I have 3 litterboxes. You’re supposed to have as many as you have cats, plus one, and there should be one on every floor (I live in a townhouse). However, since we added one downstairs in an effort to stop Taco from peeing on the couch, both cats have, for the most part, abandoned using the two upstairs, mostly likely because the downstairs one is next to the kitchen and they can cause the most destruction with their foul smells. It’s great, really. I love knowing my olfactory senses are working to full capacity.
That being said, since they hardly use the upstairs ones, I only check them once a week or so. Perhaps that’s slightly neglectful. But honestly, the smell is usually a dead giveaway if there’s waste requiring removal.
So imagine my surprise when last night, I opened the covered box to find it was completely and utterly infested with tiny brown bugs. I mean, hundreds. And after closer inspection, I realized that the tiny brown bugs were not just confined to the box, but all over the surrounding carpet.

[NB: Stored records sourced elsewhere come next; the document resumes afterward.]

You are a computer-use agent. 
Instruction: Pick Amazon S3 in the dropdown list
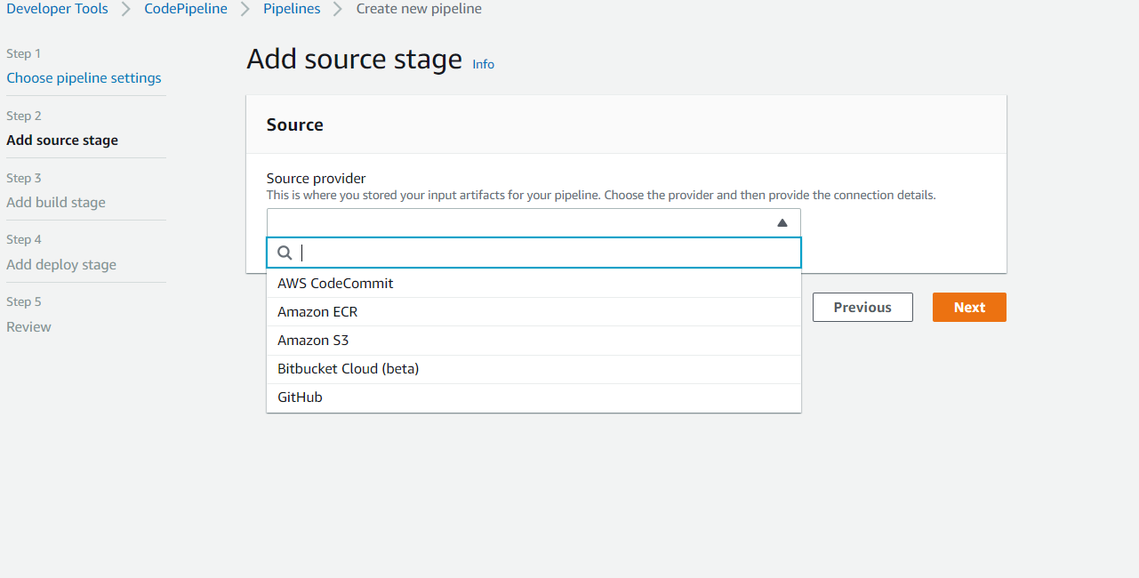point(313,340)
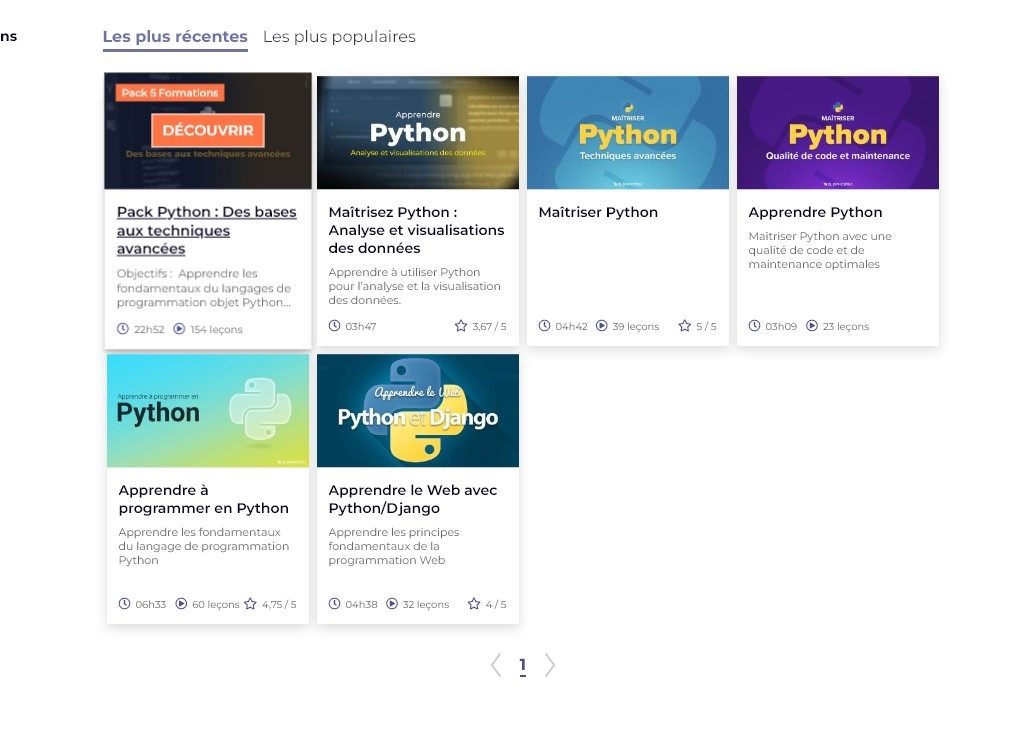Click Apprendre à programmer en Python title
The width and height of the screenshot is (1009, 741).
(x=203, y=499)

Now, I freely admit I’m not the best housekeeper. I’m more like a PigPen. This does not mean I live in filth. The boyfriend makes up for what I lack, and I do try to keep things tidy. I’m messy, but not dirty. But still, I would like to think that I would have noticed a bazillion of these freakin’ bugs all over. So I’m reasonably sure that the infestation grew fairly quickly.
We took the box outside (where it still resides, I don’t feel like cleaning it just yet) and vacuumed up the offenders. The boyfriend immediately blamed cat poop.
So I did what every good American would do.
You know those bugs that end up in your pantry, usually in your flour?
Yeah. Turns out they dig corn, too. Which is conveniently what my cat litter is made of. It seems there’s a certain trade-off in being environmentally friendly and therefore shunning clay litter.
So hey, at least I’m not the only one this happened to. And maybe it’s because they don’t use that box. Because the high traffic box doesn’t have a single bug (at least that I can see).
World’s Best Cat Litter, I am hereby calling you out. I do like your product, but give a girl a warning, seriously.